§ **EXERCISE TEXT**:
Segment Open
Town in Fife, Scotland

Ballingry (/bəˈlɪŋgəri/ or locally /bəˈlɪŋəri/ or (older) /bɪŋəri/); Ballingry, Bingry, Baile Iongrach) is a town in Fife, Scotland. It is near the boundary with Perth and Kinross, north of Lochgelly. It has an estimated population of in . The once separate villages of Ballingry, Lochore, Crosshill, and Glencraig are now somewhat joined together as the part of the Benarty area. Ballingry, along with its neighbour Lochgelly, is one of Fife's 'regeneration areas' and is classed as in need of regeneration economically and socially.

==History==
In 1160 the Parish of Ballingry and Auchterderran belonged to the Barony of Lochore. A church was built in the area to attend to the needs of the people. In 1561 Peter Watson was sent to minister to the people of Ballingry.

Rev Jamie obtained most facts from old Kirk Session Records, fourteen volumes in various sizes were discovered. These minutes go back to 1669. It is believed that Ballingry is one of the oldest Parishes in Scotland. The present church building dates from 1831.

Following World War II, plans went into effect to create a settlement to house the population drawn to this part of Fife by the opportunities created by what was then an expanding coal industry.

===Toponymy===
The name Ballingry may come from the Scottish Gaelic baile iongrach, meaning "oozing estate", possibly from the springs on the slopes above the town.\It may also be 'the village of Jesus (or, the church') or something similar, in that the name is a combination of the Gaelic 'Ball', or village, and 'INRI' for 'Jesus'.

==Schools==
It has a large primary school, Benarty Primary School, as well as a smaller Roman Catholic primary school, St Kenneth's, one of seven feeder schools to St. Columba's Roman Catholic High School in Dunfermline.

==Facilities==
Opened in October 2012 to replace a number of facilities in Ballingry, Lochore and Crosshill, the Benarty Centre houses contains Fife Council offices, a library, childcare and catering facilities, a computer suite, gym, meeting room and café. Ballingry is also located very close to Lochore Meadows Country Park which includes the loch itself, as well as a large park for children, a canoe club and a 9-hole golf course. The village had its own junior football team, Ballingry Rovers FC which dissolved in late 2014 after 62 years, they played as part of the East Region Junior League.
Segment Closed
§ **ENTRIES SHOWN**:
Segment Open
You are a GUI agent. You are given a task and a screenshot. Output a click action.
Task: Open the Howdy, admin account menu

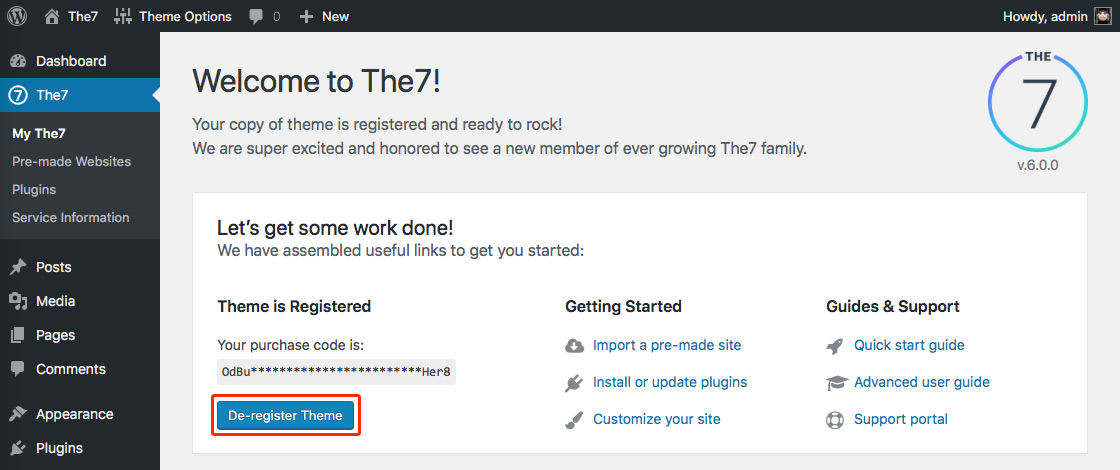point(1045,16)
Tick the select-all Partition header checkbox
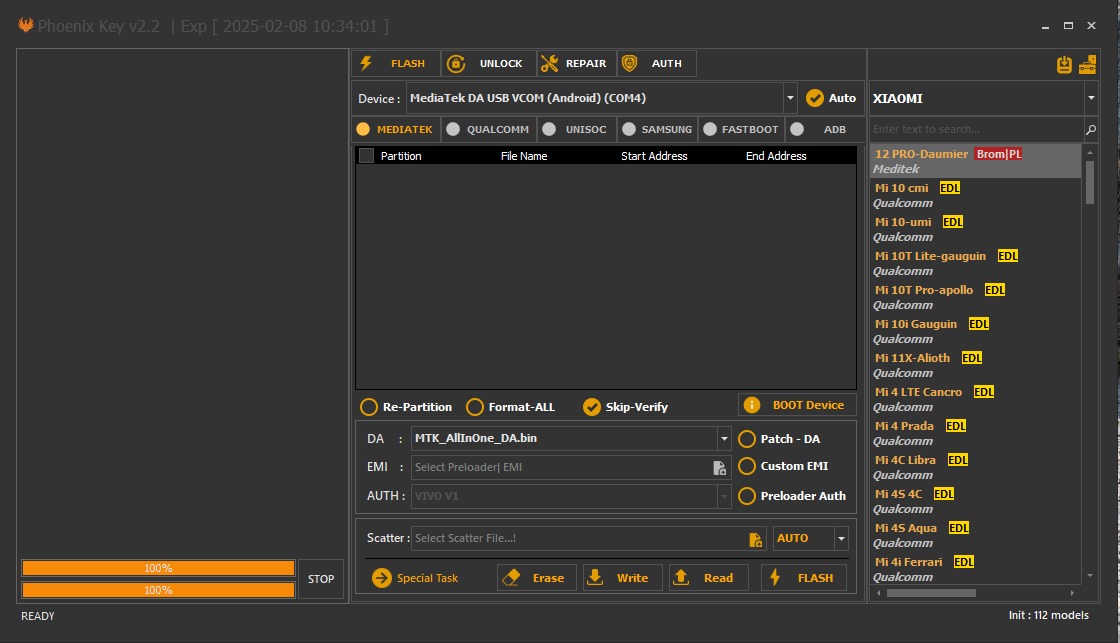Viewport: 1120px width, 643px height. (x=366, y=156)
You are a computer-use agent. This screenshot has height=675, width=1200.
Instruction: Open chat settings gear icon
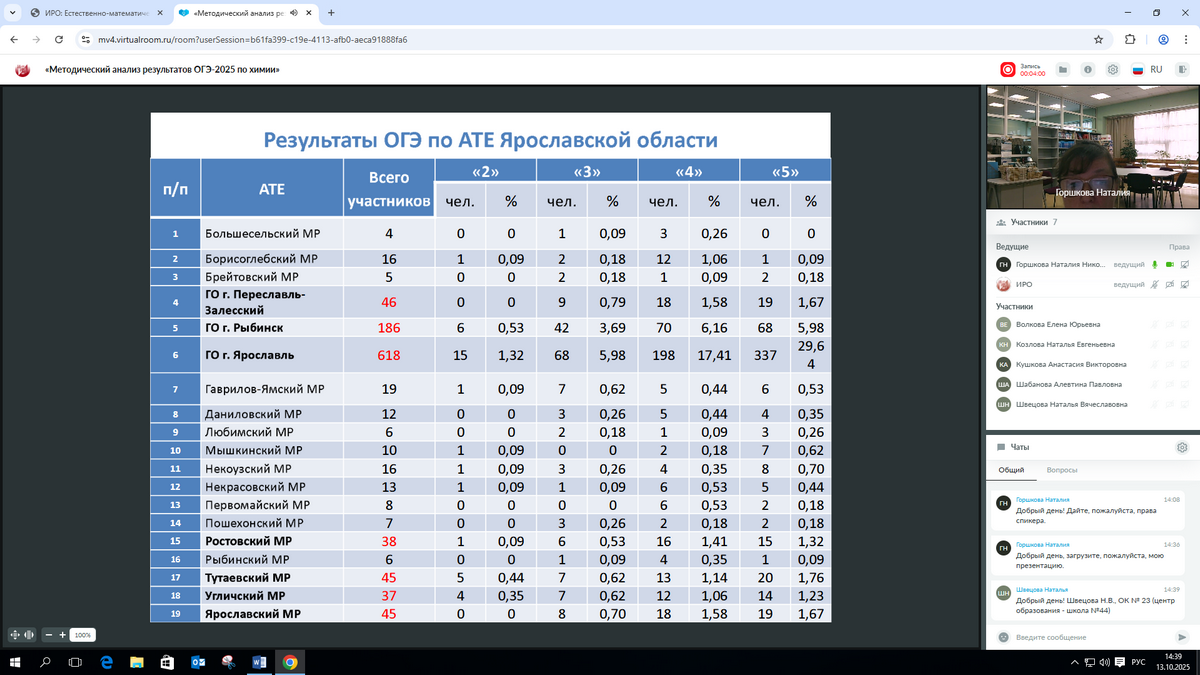(x=1182, y=447)
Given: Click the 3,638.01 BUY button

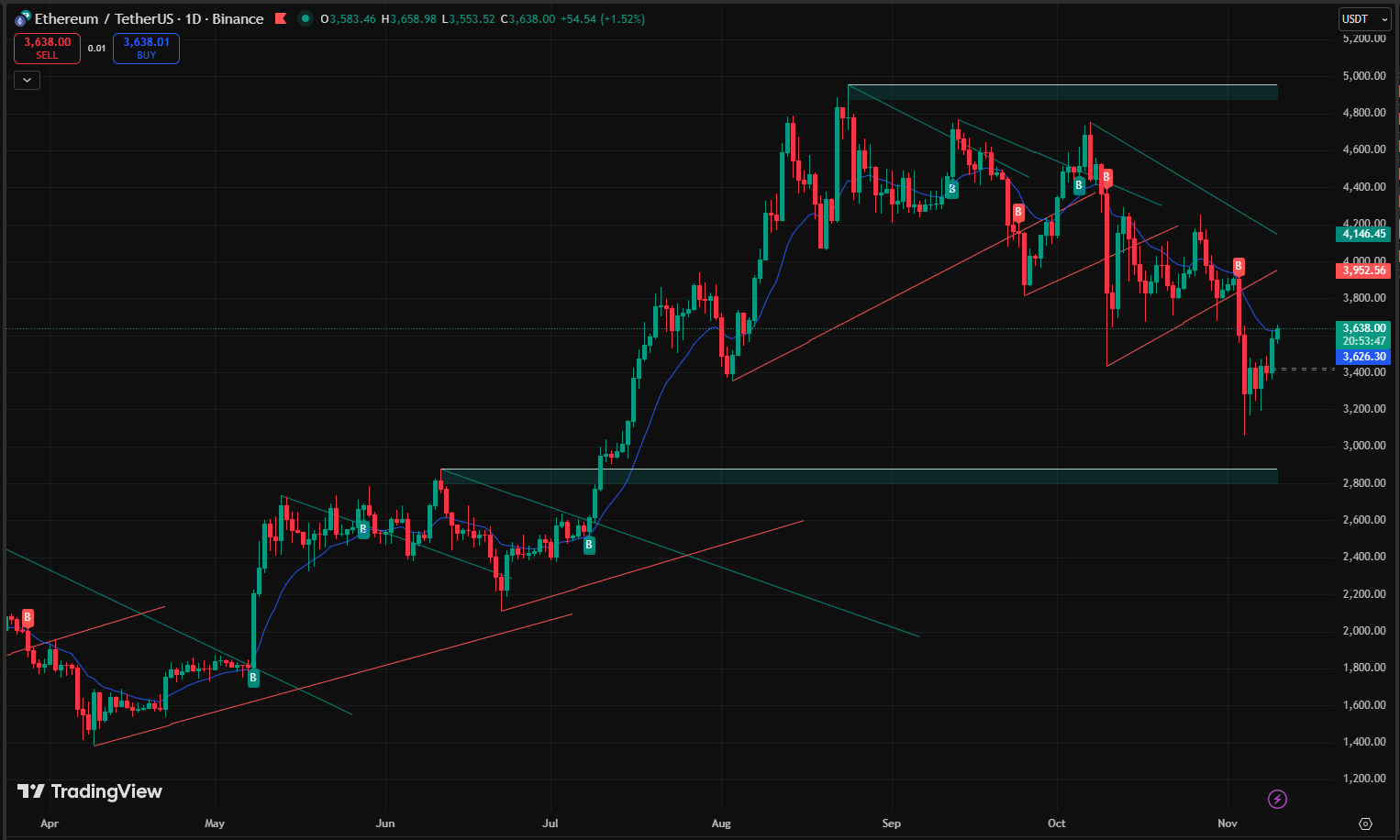Looking at the screenshot, I should coord(146,48).
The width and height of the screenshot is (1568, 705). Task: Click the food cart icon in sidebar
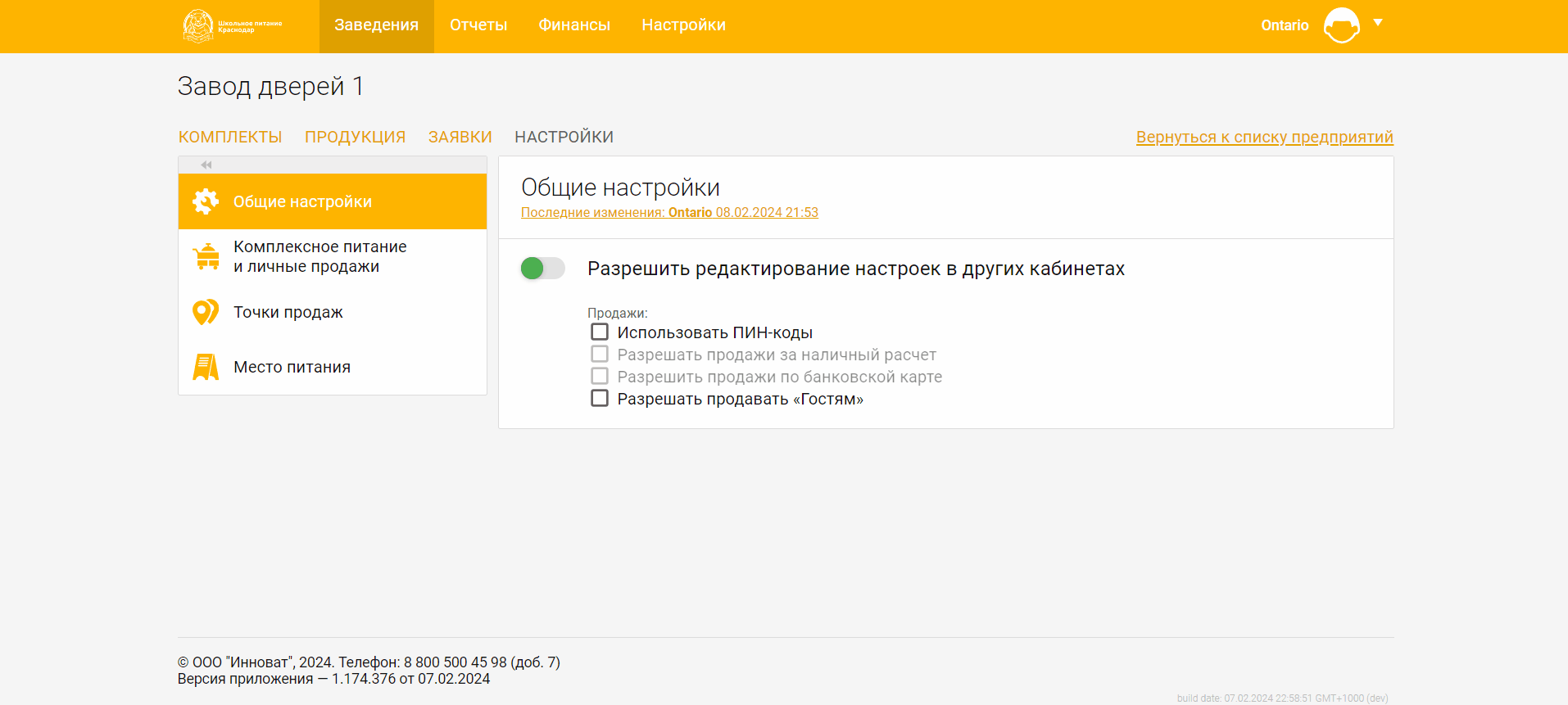pyautogui.click(x=206, y=257)
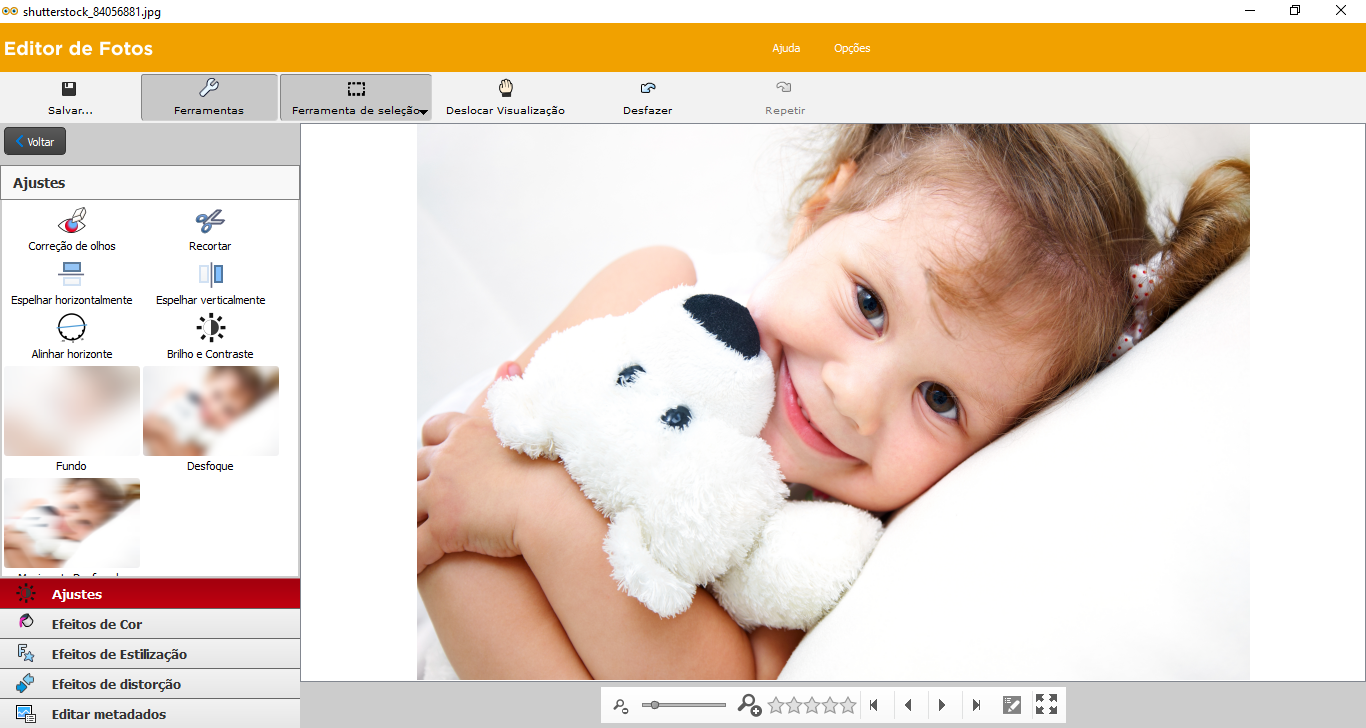
Task: Open the Alinhar horizonte tool
Action: pos(72,328)
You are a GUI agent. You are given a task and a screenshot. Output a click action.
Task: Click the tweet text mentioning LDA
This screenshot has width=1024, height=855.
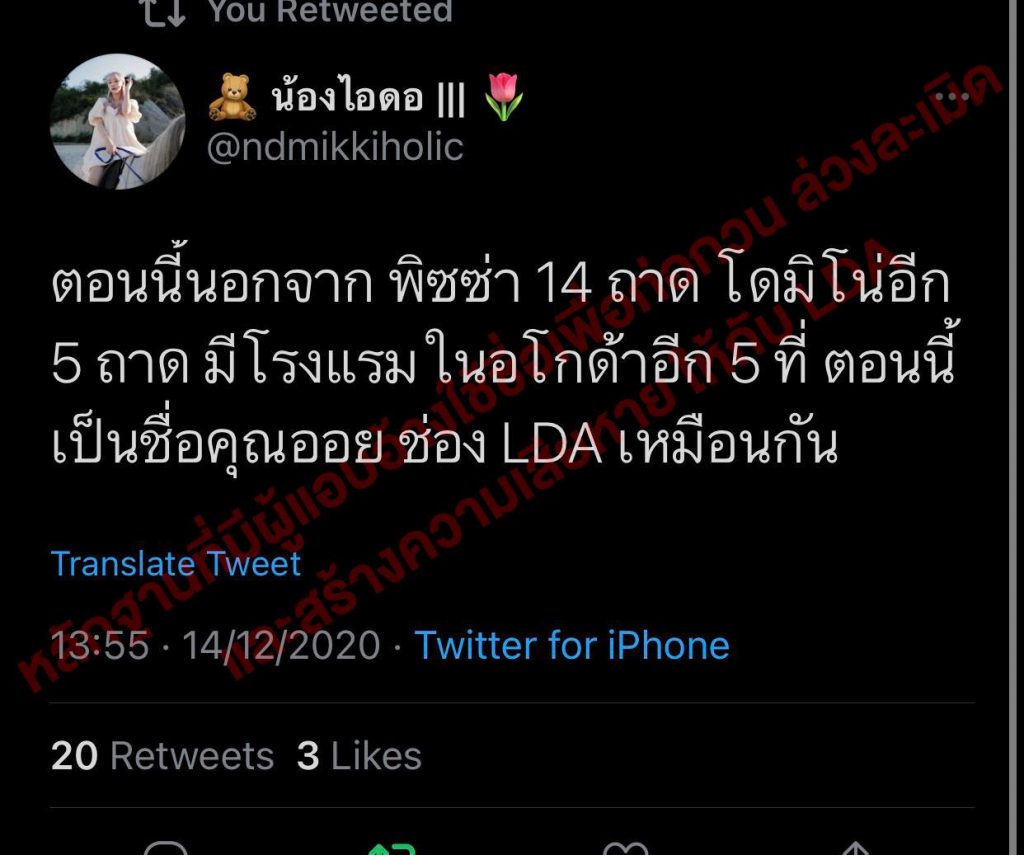pyautogui.click(x=503, y=364)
Segment Closed
§ **EXERCISE**:
Transcribe the part of the Ballingry text that starts at the words "Following World War" and ends after the words "expanding coal industry.". The data has no connection to the Ballingry text.

§ **ANSWER TO THE PROBLEM**:
Following World War II, plans went into effect to create a settlement to house the population drawn to this part of Fife by the opportunities created by what was then an expanding coal industry.